:: Records from a dataset ::
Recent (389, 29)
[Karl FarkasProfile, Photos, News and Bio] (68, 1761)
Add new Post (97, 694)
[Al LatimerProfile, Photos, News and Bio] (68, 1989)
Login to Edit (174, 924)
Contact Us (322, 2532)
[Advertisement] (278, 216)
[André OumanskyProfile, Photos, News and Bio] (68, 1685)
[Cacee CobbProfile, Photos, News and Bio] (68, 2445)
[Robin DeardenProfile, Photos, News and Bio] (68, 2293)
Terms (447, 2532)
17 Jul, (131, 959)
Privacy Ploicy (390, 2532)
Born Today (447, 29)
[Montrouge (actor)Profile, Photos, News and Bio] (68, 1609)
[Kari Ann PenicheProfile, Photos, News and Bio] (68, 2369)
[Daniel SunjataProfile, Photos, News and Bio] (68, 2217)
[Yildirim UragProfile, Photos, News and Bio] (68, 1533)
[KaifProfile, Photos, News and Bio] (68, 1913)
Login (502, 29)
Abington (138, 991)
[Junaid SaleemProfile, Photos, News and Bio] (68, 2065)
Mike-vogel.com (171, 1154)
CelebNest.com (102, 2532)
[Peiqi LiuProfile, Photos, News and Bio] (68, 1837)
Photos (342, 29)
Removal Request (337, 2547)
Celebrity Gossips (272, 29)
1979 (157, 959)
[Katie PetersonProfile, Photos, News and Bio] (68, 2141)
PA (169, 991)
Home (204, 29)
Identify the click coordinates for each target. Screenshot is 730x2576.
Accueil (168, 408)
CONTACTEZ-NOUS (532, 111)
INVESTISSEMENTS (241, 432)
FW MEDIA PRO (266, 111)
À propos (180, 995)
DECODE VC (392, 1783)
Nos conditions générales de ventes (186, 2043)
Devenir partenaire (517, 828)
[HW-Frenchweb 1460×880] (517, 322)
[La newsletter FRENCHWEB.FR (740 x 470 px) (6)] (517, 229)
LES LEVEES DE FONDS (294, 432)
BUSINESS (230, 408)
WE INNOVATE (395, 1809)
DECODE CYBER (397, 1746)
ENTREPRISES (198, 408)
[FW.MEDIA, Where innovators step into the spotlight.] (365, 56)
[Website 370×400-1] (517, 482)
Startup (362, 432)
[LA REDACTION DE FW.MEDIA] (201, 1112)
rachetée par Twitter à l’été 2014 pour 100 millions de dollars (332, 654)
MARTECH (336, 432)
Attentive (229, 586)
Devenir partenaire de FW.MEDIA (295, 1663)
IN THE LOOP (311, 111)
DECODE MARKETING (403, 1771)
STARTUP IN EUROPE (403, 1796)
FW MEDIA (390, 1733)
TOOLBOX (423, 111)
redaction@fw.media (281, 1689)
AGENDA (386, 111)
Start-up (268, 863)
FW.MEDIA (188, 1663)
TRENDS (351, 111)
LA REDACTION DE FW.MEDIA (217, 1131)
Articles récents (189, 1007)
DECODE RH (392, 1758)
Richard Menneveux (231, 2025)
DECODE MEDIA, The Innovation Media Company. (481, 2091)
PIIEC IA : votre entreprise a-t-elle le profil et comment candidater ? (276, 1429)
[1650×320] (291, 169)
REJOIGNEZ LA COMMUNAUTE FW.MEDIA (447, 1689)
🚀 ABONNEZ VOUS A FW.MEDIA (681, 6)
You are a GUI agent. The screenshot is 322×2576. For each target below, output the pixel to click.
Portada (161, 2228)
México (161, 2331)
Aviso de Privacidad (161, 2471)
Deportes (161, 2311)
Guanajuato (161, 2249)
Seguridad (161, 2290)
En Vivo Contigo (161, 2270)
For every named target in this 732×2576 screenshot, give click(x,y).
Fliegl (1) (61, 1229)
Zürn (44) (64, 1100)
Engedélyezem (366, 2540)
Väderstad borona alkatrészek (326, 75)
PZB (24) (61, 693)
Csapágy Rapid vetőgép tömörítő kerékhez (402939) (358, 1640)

:: WORK INSTRUCTION ::
Copy the lines above, please. Keep them exact.

:: ANSWER TO THIS PROBLEM ::
Recent (389, 29)
[Karl FarkasProfile, Photos, News and Bio] (68, 1761)
Add new Post (97, 694)
[Al LatimerProfile, Photos, News and Bio] (68, 1989)
Login to Edit (174, 924)
Contact Us (322, 2532)
[Advertisement] (278, 216)
[André OumanskyProfile, Photos, News and Bio] (68, 1685)
[Cacee CobbProfile, Photos, News and Bio] (68, 2445)
[Robin DeardenProfile, Photos, News and Bio] (68, 2293)
Terms (447, 2532)
17 Jul, (131, 959)
Privacy Ploicy (390, 2532)
Born Today (447, 29)
[Montrouge (actor)Profile, Photos, News and Bio] (68, 1609)
[Kari Ann PenicheProfile, Photos, News and Bio] (68, 2369)
[Daniel SunjataProfile, Photos, News and Bio] (68, 2217)
[Yildirim UragProfile, Photos, News and Bio] (68, 1533)
[KaifProfile, Photos, News and Bio] (68, 1913)
Login (502, 29)
Abington (138, 991)
[Junaid SaleemProfile, Photos, News and Bio] (68, 2065)
Mike-vogel.com (171, 1154)
CelebNest.com (102, 2532)
[Peiqi LiuProfile, Photos, News and Bio] (68, 1837)
Photos (342, 29)
Removal Request (337, 2547)
Celebrity Gossips (272, 29)
1979 (157, 959)
[Katie PetersonProfile, Photos, News and Bio] (68, 2141)
PA (169, 991)
Home (204, 29)
Identify the click coordinates for each target. Screenshot is 730x2576.
Accueil (168, 408)
CONTACTEZ-NOUS (532, 111)
INVESTISSEMENTS (241, 432)
FW MEDIA PRO (266, 111)
À propos (180, 995)
DECODE VC (392, 1783)
Nos conditions générales de ventes (186, 2043)
Devenir partenaire (517, 828)
[HW-Frenchweb 1460×880] (517, 322)
[La newsletter FRENCHWEB.FR (740 x 470 px) (6)] (517, 229)
LES LEVEES DE FONDS (294, 432)
BUSINESS (230, 408)
WE INNOVATE (395, 1809)
DECODE CYBER (397, 1746)
ENTREPRISES (198, 408)
[FW.MEDIA, Where innovators step into the spotlight.] (365, 56)
[Website 370×400-1] (517, 482)
Startup (362, 432)
[LA REDACTION DE FW.MEDIA] (201, 1112)
rachetée par Twitter à l’été 2014 pour 100 millions de dollars (332, 654)
MARTECH (336, 432)
Attentive (229, 586)
Devenir partenaire de FW.MEDIA (295, 1663)
IN THE LOOP (311, 111)
DECODE MARKETING (403, 1771)
STARTUP IN EUROPE (403, 1796)
FW MEDIA (390, 1733)
TOOLBOX (423, 111)
redaction@fw.media (281, 1689)
AGENDA (386, 111)
Start-up (268, 863)
FW.MEDIA (188, 1663)
TRENDS (351, 111)
LA REDACTION DE FW.MEDIA (217, 1131)
Articles récents (189, 1007)
DECODE RH (392, 1758)
Richard Menneveux (231, 2025)
DECODE MEDIA, The Innovation Media Company. (481, 2091)
PIIEC IA : votre entreprise a-t-elle le profil et comment candidater ? (276, 1429)
[1650×320] (291, 169)
REJOIGNEZ LA COMMUNAUTE FW.MEDIA (447, 1689)
🚀 ABONNEZ VOUS A FW.MEDIA (681, 6)
You are a GUI agent. The screenshot is 322×2576. For each target below, output the pixel to click.
Portada (161, 2228)
México (161, 2331)
Aviso de Privacidad (161, 2471)
Deportes (161, 2311)
Guanajuato (161, 2249)
Seguridad (161, 2290)
En Vivo Contigo (161, 2270)
For every named target in this 732×2576 screenshot, give click(x,y).
Fliegl (1) (61, 1229)
Zürn (44) (64, 1100)
Engedélyezem (366, 2540)
Väderstad borona alkatrészek (326, 75)
PZB (24) (61, 693)
Csapágy Rapid vetőgép tömörítő kerékhez (402939) (358, 1640)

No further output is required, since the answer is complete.